A broad-based decline


Relentless bear onslaught triggered a sell-off on the bourses, with the key benchmark indices diving to 7-month lows. The sentiment was hit by media reports of a possible probe into two new cases involving the allocation of telecoms spectrum. Mounting concerns about slowing corporate profits and fears of further monetary tightening to tame high inflation, also kept investors away. The BSE 30-share Sensex was down 261.49 points or 1.45%, off close to 365 points from the day's high and up close to 35 points from the day's low. The Sensex fell below the psychological 18,000 mark. European markets were trading mixed while most Asian markets were in the red.

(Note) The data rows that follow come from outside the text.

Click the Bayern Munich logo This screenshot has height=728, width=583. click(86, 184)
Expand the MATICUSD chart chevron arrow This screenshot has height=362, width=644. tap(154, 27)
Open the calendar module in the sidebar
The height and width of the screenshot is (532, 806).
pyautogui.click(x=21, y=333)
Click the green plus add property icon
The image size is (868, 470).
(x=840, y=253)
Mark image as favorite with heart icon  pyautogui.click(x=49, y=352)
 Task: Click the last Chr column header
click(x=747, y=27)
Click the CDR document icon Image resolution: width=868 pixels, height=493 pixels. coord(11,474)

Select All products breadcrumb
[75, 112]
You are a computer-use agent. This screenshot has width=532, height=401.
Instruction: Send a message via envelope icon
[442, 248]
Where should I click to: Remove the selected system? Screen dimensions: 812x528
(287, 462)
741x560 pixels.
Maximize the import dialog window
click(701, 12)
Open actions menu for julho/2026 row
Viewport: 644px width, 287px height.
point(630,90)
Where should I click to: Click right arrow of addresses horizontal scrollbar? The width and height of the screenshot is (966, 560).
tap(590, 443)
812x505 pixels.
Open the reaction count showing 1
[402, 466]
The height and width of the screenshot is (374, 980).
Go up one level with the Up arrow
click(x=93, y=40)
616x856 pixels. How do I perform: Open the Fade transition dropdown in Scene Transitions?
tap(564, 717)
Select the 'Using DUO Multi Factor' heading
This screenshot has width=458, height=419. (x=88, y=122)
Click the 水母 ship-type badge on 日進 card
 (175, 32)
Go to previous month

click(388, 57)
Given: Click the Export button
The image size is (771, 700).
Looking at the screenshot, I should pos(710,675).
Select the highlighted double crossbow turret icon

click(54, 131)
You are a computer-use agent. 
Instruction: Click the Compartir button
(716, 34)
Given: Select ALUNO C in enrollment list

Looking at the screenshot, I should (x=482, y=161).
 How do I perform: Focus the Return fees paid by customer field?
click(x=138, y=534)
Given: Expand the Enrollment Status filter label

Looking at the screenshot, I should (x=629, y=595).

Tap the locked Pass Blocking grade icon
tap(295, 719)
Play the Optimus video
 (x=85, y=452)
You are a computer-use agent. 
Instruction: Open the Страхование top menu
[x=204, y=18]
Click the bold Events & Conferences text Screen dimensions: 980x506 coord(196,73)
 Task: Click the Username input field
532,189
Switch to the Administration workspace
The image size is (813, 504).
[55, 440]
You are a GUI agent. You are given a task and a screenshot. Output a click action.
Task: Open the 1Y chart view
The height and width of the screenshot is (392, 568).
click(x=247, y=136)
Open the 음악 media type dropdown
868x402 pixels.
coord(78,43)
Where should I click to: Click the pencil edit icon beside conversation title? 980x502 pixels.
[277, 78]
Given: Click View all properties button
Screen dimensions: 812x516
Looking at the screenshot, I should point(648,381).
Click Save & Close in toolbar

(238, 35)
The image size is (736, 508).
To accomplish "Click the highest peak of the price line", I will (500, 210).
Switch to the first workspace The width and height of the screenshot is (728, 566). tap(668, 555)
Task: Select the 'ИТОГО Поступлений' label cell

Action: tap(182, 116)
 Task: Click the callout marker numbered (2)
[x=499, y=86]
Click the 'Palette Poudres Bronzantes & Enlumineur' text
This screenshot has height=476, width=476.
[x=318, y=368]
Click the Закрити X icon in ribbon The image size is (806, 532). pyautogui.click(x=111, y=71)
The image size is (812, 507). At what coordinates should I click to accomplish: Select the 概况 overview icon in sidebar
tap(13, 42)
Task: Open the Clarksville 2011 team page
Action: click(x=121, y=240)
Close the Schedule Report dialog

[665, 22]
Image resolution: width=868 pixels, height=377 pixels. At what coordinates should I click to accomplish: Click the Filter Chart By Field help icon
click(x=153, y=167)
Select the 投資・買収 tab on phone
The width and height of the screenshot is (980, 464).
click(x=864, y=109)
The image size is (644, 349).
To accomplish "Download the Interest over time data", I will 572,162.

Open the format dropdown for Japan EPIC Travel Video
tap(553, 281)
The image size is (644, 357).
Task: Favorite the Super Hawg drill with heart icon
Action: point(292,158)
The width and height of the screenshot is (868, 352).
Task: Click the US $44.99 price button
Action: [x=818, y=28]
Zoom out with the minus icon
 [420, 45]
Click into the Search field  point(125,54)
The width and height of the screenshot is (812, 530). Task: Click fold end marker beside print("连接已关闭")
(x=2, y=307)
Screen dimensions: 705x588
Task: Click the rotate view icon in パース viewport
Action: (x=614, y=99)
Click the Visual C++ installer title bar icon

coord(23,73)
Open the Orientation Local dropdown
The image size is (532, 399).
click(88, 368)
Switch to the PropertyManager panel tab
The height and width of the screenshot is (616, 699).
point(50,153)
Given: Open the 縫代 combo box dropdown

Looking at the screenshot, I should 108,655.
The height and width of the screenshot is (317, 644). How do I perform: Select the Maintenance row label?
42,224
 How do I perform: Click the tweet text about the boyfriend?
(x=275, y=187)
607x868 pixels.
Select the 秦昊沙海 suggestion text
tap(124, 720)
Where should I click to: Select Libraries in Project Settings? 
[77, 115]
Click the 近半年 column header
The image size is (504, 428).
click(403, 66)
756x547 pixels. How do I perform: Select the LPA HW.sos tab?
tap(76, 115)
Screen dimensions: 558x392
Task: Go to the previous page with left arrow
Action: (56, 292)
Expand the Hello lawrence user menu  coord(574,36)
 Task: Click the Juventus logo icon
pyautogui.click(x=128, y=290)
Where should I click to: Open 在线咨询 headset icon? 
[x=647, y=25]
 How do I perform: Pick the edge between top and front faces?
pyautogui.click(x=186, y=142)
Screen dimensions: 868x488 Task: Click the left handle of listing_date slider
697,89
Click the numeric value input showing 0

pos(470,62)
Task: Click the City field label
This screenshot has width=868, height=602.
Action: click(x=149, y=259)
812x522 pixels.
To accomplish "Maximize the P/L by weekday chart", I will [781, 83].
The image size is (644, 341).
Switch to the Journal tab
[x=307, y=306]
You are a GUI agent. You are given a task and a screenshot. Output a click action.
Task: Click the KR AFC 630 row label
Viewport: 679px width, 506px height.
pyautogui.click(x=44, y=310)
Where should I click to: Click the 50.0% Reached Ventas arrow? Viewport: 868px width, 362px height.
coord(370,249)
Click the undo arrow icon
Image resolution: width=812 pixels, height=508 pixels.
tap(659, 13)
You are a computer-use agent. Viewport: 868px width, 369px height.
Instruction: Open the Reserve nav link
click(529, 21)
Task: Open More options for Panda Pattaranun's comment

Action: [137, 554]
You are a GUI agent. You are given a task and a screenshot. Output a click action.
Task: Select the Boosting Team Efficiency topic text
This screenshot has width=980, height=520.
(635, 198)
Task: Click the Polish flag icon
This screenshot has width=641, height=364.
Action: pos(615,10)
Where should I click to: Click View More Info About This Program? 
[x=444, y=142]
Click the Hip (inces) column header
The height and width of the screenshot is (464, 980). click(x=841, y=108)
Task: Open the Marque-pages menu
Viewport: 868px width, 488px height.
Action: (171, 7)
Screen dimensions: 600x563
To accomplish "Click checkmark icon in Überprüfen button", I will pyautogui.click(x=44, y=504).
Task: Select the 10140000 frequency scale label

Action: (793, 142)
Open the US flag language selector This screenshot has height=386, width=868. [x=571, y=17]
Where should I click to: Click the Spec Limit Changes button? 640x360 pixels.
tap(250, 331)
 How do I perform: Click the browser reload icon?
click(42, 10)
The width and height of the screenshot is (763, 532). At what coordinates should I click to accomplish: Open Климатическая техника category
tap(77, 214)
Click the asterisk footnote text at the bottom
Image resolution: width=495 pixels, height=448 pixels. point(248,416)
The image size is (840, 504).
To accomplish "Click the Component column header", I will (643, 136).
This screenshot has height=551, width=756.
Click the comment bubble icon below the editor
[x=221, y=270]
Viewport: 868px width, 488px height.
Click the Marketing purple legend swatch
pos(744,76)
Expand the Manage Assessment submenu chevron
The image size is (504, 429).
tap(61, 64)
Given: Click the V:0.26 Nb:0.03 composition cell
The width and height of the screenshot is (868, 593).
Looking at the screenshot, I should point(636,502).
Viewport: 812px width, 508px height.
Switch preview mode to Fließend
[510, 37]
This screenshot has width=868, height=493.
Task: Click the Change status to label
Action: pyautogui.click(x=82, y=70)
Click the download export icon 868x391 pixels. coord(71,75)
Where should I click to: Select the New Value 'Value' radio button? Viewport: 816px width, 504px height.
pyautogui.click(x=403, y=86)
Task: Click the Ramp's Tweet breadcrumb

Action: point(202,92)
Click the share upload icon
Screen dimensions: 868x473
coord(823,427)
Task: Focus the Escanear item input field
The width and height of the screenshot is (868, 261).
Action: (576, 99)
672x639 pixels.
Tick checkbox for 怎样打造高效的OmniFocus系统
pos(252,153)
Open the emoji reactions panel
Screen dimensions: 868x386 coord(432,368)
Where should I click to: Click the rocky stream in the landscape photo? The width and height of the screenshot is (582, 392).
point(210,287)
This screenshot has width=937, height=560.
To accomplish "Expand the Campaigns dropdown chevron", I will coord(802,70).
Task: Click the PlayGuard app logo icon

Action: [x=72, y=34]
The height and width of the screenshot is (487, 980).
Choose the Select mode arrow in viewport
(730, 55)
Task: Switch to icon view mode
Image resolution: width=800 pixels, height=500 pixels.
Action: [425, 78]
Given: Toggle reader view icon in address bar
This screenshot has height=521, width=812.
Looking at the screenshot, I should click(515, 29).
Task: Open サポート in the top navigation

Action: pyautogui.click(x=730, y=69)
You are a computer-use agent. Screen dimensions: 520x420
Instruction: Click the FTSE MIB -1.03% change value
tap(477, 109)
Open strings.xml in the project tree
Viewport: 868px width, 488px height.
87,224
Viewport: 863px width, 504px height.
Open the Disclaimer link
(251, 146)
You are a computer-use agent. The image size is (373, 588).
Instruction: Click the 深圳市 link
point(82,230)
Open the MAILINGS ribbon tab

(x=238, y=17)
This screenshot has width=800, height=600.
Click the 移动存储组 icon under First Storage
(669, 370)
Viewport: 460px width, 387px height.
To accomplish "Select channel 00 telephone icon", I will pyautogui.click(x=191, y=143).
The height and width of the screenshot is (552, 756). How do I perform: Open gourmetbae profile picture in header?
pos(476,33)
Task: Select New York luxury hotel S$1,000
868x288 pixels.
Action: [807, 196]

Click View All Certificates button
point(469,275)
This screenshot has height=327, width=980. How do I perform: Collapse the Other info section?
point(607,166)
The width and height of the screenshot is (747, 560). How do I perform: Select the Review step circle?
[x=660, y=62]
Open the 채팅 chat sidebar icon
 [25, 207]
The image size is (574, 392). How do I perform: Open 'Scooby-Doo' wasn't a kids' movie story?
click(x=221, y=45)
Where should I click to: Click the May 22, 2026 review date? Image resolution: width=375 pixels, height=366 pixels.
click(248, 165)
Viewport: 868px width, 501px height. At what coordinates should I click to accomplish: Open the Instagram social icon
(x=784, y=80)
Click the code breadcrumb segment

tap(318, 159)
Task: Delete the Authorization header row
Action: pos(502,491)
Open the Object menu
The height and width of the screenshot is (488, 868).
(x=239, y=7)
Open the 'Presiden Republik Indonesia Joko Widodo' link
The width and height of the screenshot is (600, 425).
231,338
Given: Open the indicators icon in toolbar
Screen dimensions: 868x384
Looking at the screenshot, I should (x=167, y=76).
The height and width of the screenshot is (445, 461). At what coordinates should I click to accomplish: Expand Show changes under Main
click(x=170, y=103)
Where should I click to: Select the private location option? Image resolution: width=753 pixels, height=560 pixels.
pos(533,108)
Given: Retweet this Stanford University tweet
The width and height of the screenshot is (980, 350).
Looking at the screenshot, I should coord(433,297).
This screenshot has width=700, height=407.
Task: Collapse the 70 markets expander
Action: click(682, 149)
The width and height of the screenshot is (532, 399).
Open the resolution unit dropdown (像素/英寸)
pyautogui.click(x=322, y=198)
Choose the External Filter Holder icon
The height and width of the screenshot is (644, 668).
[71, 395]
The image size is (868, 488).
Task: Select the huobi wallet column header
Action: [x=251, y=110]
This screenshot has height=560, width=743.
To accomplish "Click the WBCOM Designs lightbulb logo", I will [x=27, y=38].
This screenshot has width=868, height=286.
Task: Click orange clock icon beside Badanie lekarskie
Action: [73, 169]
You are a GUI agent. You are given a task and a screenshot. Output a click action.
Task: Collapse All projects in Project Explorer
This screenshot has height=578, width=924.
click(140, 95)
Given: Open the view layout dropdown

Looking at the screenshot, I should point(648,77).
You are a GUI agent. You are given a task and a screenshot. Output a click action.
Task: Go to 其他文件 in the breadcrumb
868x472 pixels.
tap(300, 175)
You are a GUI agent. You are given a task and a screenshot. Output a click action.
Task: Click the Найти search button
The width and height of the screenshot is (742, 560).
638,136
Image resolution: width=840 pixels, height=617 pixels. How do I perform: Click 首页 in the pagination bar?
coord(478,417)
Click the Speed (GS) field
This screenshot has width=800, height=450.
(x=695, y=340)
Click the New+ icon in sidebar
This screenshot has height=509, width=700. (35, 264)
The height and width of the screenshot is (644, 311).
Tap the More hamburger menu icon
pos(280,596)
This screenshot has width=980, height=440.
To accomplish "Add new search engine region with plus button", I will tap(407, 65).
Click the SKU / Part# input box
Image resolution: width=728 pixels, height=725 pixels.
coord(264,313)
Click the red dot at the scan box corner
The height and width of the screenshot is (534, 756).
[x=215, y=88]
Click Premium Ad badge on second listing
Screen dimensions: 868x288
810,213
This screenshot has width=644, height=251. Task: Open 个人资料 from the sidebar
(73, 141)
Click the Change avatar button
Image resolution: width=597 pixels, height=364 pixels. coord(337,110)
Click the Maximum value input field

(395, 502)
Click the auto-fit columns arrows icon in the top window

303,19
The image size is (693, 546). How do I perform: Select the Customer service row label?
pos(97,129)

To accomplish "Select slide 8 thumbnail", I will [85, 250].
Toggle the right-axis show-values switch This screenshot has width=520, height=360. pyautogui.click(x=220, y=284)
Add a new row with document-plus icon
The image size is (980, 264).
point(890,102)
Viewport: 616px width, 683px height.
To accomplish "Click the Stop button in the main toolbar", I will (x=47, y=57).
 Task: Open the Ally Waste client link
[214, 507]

From its close of 20509.09 on 31 December 2010, the BSE Sensex has tumbled 2733.39 points or 13.32% in 2011 so far. The BSE Mid-Cap index has slumped 16.21% and the BSE Small-Cap index has lost 17.32% in 2011.

Today's decline in share prices was broad-based, with many stocks hitting yearly lows and some stocks hitting lifetime lows. The market breadth was weak. Reliance Communications hit a record low today while NTPC and Reliance Infrastructure touched 52-week lows. Banking stocks declined on worries higher cost of funds may negatively impact net interest margin. Interest rate sensitive auto stocks also edged lower. Oil exploration major ONGC turned ex-bonus (for a liberal 1:1 bonus) and ex-split (for a 2-for-1 share split) today. Software pivotals outperformed the Sensex after unlisted IT services provider Cognizant Technology Solutions Corp forecast 2011 results above Wall Street estimates, after beating the market with a solid fourth quarter.

Early gains were fizzled out as the key benchmark indices slipped into the red. The market soon regained positive zone. The market moved in a narrow range in morning trade. The key benchmark indices came off lows soon after hitting 5-month lows in mid-morning trade. Renewed selling dragged the market to fresh multi-month low in early afternoon trade. The market weakened once again after trimming losses in afternoon trade. The market once again came off lows in mid-afternoon trade. The key benchmark indices slumped to 7-month lows in late trade.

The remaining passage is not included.